Some individuals may believe a nuisance exists by virtue of a radio being played loudly.  However, the real question is how loud must it be played before it really becomes a nuisance?  Some people believe only earth-shaking music would be a nuisance (hence the term “boom boxes”).  Others find any relatively loud sound offensive.  Individuals with hearing disorders (e.g., individuals who are hard of hearing) may be unable to even hear such music even when it is played loudly.  Therefore, the determination of whether a nuisance exists is, to a degree, subjective and the standard by which it is evaluated is somewhat amorphous.[1]

Given the above, the Board may want to consult with its attorney regarding whether a particular condition merits a finding that a nuisance exists.  As part of evaluating whether a nuisance exists, we advise our association and developer clients that they may not want to simply use a reasonable person’s standard. Instead, they may want to employ a clearly unreasonable person’s standard.  Stated differently, before proceeding on a nuisance issue, an association and/or a developer may want to determine or ensure that the problem condition is, at least, somewhat egregious, clearly unreasonable and/or offensive.
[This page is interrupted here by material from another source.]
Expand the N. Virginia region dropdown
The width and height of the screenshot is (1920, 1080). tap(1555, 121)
Another problem with nuisances is that they may only exist for a relatively brief period of time but reoccur.  As such, once the problem condition is abated, the violator can claim that the association’s or the developer’s claim that a nuisance exists is moot.  Stated differently, once a violation is remedied, even temporarily, the violator can claim the association or developer no longer has a basis upon which to proceed.  As such, nuisance violations can be very frustrating.  To compound the problem, boards, managers, associations, and developers must reconcile their attempt to preserve the appearance of their community and the enforceability of their governing documents, with the need to control legal expenses.  As such, a question arises whether an association and/or its counsel should stop proceeding if the matter has been corrected. However, what if the violation reoccurs? What if litigation has already commenced?
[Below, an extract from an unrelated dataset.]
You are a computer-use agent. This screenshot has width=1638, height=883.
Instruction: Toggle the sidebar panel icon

The answers to the above questions depend on all the facts and circumstances, including, but not limited to:

  1. How many repeat violations have been committed?
  2. What action did the association represent it would take?
  3. Will the violator agree in writing that the violation existed and that the association will be entitled to a judgment upon any future violation as determined by the board of directors in its sole unfettered discretion and/or upon the occurrence of a specified event?
  4. Will the violator agree to a default judgment in the lawsuit if the association does not seek to recover its attorney fees?
  5. Will the violator pay the attorney fees and costs incurred by the association?
  6. What is the effect on the community and its future enforcement if the association forgoes proceeding?
  7. Will the association lose credibility with its other members if it fails to proceed?
  8. What if any damage has been caused by the nuisance?

As our clients know, we preach the importance of building and preserving credibility.  As such, at times associations and developers may need, want or feel compelled to pursue violators including those who temporarily cure violations.  If you encounter repeat violations, consider speaking with your counsel about attempting to classify the violation as a continuing and/or repeat violation meriting escalation thereof.
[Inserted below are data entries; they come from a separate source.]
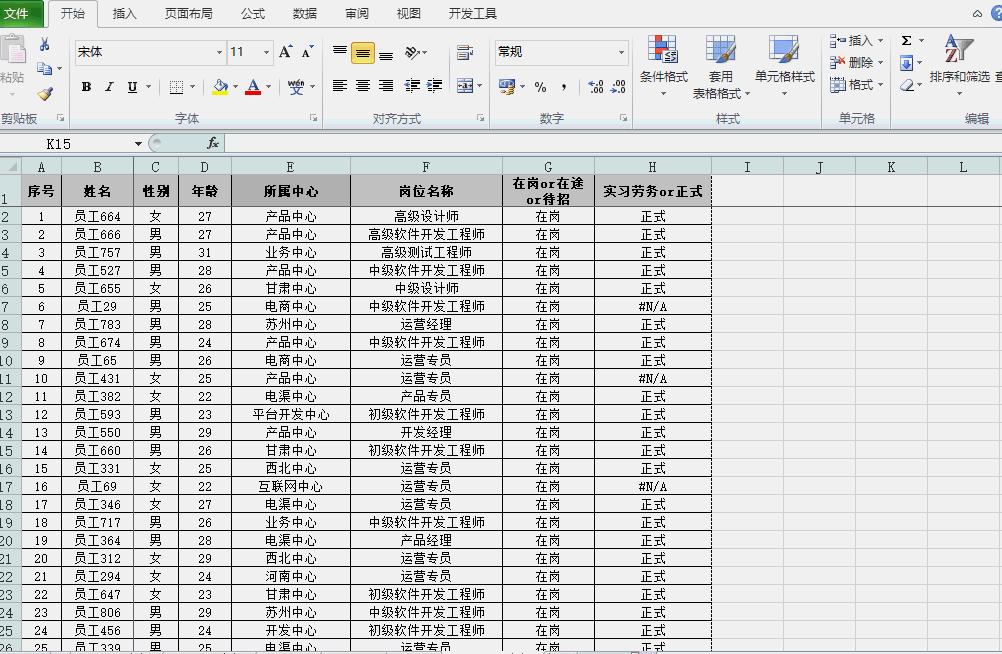Pick the red font color swatch
The image size is (1002, 654).
coord(253,93)
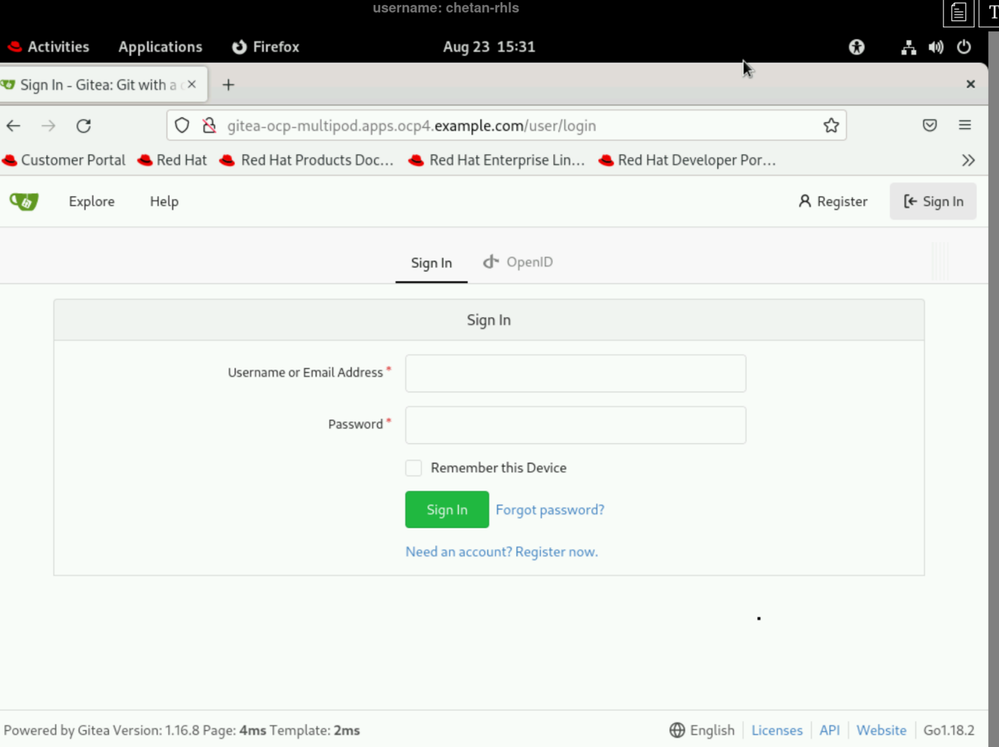The height and width of the screenshot is (747, 999).
Task: Open the Firefox hamburger menu
Action: [964, 126]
Ultimately, nuisance violations are problematic. Moreover, they subject associations, boards, managers and developers to criticism for proceeding, as well as for failing to proceed.  Nevertheless, nuisances are some of the most common violations and need to be addressed, as they can have an adverse impact on:

  1. your community;
  2. property values;
  3. the credibility of management;
  4. the credibility of the board of directors;
  5. the credibility of its officers, and
  6. the credibility of the developer.

Additionally, failure to address nuisances can impair the association’s rights to prohibit future nuisances, especially of the same type.

[1] Despite the above, certain conditions which pose health risks may more clearly be found to constitute nuisances.